We need to discuss about some cases that needs to be considered in the API design. For example, should we override the already existing data? Or return an error?

Sample

package main

import (
    "fmt"
    "github.com/labstack/echo/v4"
    "net/http"
)

func main() {
    e := echo.New()

    testClient := http.Client{}
    testClient.Timeout = 42
    e.State.Set("myClient", &testClient)

    e.GET("/", hello)

    e.Logger.Fatal(e.Start(":1323"))
}

func hello(c echo.Context) error {
    client, ok := c.Echo().State.Get("myClient")
    httpClient, ok := client.(*http.Client)
    if ok {
        fmt.Println("Timeout :", httpClient.Timeout)
    }

    return c.String(http.StatusOK, "Hello, World!")
}
behnambm commented 1 month ago

@aldas Would you please take a look at this?

aldas commented 1 month ago

@behnambm this seems a lot like dependency injection containers. DI is hard to test/mock.
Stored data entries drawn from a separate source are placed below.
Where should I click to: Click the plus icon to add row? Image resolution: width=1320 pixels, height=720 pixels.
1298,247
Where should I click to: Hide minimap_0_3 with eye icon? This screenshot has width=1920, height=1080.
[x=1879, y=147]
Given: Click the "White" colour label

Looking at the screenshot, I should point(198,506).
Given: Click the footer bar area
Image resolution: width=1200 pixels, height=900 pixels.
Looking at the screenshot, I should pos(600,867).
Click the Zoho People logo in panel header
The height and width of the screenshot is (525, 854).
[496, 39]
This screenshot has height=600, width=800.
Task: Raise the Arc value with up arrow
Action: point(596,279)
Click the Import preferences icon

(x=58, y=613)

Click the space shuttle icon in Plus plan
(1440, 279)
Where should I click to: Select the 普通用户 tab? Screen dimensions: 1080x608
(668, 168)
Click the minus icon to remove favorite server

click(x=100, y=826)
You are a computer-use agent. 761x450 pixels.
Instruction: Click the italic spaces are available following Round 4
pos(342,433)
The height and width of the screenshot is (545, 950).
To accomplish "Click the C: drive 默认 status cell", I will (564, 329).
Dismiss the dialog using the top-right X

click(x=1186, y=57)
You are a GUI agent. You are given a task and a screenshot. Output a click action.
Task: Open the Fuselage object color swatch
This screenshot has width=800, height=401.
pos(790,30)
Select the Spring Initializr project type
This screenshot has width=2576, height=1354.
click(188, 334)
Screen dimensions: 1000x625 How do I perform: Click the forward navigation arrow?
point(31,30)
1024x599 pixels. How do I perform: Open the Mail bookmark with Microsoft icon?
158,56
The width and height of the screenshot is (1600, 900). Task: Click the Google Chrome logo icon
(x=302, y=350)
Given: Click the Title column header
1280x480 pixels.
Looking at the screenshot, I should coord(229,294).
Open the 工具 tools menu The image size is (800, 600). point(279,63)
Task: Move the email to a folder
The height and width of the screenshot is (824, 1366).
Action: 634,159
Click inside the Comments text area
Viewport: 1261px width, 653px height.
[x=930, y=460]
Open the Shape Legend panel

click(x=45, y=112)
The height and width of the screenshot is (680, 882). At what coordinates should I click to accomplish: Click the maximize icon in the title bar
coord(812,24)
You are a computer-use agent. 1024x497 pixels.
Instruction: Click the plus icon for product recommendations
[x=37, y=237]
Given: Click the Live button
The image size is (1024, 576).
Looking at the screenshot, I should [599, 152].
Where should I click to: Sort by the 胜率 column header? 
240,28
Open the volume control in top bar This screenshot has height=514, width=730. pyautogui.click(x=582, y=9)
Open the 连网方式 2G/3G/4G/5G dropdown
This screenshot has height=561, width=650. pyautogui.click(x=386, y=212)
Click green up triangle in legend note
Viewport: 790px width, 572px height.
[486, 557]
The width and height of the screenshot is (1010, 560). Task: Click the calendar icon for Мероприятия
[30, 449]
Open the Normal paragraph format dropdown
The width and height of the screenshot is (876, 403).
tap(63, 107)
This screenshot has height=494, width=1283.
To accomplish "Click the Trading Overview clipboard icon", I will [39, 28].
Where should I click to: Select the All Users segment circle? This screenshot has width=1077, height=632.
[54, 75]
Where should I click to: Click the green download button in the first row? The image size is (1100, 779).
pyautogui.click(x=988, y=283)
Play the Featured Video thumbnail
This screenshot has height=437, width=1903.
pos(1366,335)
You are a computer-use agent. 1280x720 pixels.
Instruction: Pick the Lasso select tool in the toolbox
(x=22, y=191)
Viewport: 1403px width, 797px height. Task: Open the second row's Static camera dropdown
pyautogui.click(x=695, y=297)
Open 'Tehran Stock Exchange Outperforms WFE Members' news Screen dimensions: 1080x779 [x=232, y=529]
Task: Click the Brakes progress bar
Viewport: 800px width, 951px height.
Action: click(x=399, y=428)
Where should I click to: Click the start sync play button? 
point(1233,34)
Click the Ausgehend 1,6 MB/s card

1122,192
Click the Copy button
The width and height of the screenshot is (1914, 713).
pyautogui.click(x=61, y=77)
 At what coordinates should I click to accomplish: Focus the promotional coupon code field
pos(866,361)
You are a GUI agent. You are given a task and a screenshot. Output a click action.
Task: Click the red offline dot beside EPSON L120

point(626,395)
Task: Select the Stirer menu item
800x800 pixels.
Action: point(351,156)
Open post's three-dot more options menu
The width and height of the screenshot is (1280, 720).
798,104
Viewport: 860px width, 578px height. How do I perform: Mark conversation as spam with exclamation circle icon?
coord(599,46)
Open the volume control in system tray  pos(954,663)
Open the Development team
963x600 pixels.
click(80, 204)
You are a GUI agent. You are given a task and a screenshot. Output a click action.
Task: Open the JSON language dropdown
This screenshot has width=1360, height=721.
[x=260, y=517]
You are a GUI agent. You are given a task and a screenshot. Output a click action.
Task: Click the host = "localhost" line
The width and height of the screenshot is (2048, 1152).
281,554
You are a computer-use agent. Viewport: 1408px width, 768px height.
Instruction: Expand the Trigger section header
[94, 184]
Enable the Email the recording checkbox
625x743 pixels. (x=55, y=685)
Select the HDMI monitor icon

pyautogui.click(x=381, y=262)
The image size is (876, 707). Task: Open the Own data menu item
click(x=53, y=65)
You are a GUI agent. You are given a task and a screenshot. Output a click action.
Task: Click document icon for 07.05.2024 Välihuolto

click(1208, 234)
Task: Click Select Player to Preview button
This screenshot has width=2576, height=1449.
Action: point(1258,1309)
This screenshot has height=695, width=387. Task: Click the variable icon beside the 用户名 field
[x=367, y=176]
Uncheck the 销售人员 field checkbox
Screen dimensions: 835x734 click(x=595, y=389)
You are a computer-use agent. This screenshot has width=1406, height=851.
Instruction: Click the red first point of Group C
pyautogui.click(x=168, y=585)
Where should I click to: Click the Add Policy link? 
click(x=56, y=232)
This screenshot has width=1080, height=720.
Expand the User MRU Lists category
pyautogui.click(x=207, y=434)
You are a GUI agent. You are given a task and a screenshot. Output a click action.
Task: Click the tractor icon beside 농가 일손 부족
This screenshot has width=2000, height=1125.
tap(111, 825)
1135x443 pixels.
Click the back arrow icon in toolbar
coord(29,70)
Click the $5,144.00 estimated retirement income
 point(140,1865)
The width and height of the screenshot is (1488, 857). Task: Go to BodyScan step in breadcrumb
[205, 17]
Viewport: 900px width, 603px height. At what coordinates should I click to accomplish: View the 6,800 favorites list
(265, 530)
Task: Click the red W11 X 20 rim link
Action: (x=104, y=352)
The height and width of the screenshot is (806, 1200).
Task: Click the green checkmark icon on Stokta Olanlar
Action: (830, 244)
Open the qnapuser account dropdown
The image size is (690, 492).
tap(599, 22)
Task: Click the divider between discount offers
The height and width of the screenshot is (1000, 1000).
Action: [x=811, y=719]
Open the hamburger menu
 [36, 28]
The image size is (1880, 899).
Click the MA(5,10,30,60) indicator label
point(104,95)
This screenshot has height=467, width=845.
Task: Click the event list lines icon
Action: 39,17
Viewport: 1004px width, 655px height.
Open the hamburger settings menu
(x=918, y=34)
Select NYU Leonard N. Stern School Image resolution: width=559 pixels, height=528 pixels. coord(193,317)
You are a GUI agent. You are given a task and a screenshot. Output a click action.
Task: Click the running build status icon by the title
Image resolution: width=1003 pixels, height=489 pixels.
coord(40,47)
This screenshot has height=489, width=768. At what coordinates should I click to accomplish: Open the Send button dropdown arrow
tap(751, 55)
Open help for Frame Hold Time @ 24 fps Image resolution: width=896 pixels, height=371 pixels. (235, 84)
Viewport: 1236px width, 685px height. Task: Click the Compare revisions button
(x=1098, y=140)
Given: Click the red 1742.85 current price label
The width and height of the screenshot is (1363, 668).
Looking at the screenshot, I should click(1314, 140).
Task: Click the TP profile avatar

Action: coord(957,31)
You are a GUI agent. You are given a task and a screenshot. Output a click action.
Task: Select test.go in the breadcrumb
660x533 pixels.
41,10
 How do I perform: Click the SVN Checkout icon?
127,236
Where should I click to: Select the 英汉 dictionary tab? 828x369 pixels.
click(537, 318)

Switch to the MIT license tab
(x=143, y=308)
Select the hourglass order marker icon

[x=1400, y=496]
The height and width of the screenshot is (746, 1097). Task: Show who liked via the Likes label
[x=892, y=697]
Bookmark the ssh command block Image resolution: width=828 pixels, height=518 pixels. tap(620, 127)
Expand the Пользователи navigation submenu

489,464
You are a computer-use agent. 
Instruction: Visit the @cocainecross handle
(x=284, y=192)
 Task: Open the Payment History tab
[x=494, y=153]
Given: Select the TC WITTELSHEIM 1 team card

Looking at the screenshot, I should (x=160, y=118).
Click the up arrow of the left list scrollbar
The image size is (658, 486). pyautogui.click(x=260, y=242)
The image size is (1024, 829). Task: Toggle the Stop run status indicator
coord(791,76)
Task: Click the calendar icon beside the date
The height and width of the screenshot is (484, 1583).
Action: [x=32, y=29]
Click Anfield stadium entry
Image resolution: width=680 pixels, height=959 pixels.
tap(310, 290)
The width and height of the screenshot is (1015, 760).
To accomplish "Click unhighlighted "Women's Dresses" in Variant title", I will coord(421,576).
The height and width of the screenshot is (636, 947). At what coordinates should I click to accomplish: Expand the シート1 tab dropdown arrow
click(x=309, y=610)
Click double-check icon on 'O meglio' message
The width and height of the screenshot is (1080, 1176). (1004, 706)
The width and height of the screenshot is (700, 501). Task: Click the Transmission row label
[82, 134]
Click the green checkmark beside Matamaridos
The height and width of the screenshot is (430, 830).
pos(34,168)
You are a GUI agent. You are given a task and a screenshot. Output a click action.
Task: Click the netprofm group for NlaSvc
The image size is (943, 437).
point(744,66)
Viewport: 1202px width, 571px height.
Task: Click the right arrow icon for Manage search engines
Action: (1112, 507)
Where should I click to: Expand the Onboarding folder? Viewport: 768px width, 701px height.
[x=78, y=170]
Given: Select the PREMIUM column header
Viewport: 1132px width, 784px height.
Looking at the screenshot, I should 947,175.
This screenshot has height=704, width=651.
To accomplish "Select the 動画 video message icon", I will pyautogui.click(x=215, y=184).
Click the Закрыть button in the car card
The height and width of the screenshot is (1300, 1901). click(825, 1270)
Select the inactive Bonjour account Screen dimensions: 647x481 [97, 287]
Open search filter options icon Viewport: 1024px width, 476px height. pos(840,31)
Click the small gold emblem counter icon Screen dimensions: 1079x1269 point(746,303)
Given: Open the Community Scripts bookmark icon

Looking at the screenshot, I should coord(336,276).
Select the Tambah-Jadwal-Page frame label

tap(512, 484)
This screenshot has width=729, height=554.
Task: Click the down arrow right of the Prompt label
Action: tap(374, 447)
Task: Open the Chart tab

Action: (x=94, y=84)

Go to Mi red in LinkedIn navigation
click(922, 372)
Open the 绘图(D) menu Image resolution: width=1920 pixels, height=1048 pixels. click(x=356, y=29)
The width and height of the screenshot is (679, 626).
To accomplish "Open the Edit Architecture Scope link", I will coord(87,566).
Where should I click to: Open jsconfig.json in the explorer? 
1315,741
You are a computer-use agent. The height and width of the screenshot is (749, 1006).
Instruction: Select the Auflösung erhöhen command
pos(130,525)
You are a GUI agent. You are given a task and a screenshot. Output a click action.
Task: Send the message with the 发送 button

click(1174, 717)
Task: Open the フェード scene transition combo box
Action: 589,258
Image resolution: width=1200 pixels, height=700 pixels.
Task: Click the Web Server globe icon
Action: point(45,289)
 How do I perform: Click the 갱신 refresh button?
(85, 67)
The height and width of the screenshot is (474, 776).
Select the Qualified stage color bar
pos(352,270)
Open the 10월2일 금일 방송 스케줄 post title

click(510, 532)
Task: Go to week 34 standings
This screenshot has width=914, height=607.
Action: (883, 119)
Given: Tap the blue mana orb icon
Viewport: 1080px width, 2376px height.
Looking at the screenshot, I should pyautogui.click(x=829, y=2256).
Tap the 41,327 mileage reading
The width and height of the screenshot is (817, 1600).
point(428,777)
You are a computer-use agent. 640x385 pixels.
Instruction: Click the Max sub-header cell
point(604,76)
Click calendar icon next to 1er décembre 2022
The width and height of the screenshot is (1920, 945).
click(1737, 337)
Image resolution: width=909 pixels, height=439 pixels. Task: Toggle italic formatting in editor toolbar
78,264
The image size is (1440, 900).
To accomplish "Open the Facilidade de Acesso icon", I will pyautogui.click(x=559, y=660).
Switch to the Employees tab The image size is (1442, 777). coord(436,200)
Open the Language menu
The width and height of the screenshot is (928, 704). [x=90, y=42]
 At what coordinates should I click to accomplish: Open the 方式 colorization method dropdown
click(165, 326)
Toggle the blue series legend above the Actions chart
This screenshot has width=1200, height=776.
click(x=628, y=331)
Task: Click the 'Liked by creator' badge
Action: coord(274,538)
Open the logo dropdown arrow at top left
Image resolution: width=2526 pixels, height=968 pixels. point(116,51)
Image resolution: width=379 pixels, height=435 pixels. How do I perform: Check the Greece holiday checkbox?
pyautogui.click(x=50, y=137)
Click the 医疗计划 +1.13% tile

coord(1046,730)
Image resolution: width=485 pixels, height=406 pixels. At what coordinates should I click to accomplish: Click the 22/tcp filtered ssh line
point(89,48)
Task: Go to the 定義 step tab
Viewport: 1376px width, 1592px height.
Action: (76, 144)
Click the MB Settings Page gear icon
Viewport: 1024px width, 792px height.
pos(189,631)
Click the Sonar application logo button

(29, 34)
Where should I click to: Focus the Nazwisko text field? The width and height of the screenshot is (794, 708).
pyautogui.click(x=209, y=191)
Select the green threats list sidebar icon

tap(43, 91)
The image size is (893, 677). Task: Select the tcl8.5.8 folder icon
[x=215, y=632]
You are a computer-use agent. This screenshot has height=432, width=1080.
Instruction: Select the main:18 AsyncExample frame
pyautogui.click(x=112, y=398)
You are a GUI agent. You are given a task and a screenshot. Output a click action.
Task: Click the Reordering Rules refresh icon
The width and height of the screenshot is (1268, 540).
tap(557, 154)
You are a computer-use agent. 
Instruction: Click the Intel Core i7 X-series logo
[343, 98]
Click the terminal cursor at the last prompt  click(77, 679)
Consider this approach

package main

import (
    "fmt"
    "github.com/labstack/echo/v4"
    "net/http"
)

func main() {
    e := echo.New()

    g := e.Group("/users")
    RegisterUserRoutes(g)  // users.RegisterUserRoutes(g) <-- if it would be moved to separate package

    e.Logger.Fatal(e.Start(":1323"))
}

///// in bigger application you would divide code by domains. so this is example for user related domain
// package users

type userCtrl struct {
    // here you could add things that you want to access from handlers
    httpClient *http.Client 
}

func RegisterUserRoutes(g *echo.Group) {
    userCtrl := userCtrl{httpClient: &http.Client{Timeout: 42}}

    g.GET("/", userCtrl.index)
}

func (u *userCtrl) index(c echo.Context) error {
    fmt.Println("Timeout :", u.httpClient.Timeout)

    return c.String(http.StatusOK, "Hello, World!")
}

with this approach it is easy to test these handler methods and code is cleaner etc.

aldas commented 1 month ago

Also please see this comment https://github.com/labstack/echo/issues/2075#issuecomment-1016819041

aldas commented 1 month ago

a little bit off-topic but https://grafana.com/blog/2024/02/09/how-i-write-http-services-in-go-after-13-years/ from Mat has excellent ideas for designing around testability

behnambm commented 1 month ago

@aldas Thanks for the response and also for sharing the link to the article by Mat Ryer.

I appreciate the alternative approach you’ve suggested, especially in terms of keeping the code modular and easy to test. However, I believe the proposed application state management feature provides value in specific scenarios where a centralized, application-wide state is necessary or advantageous.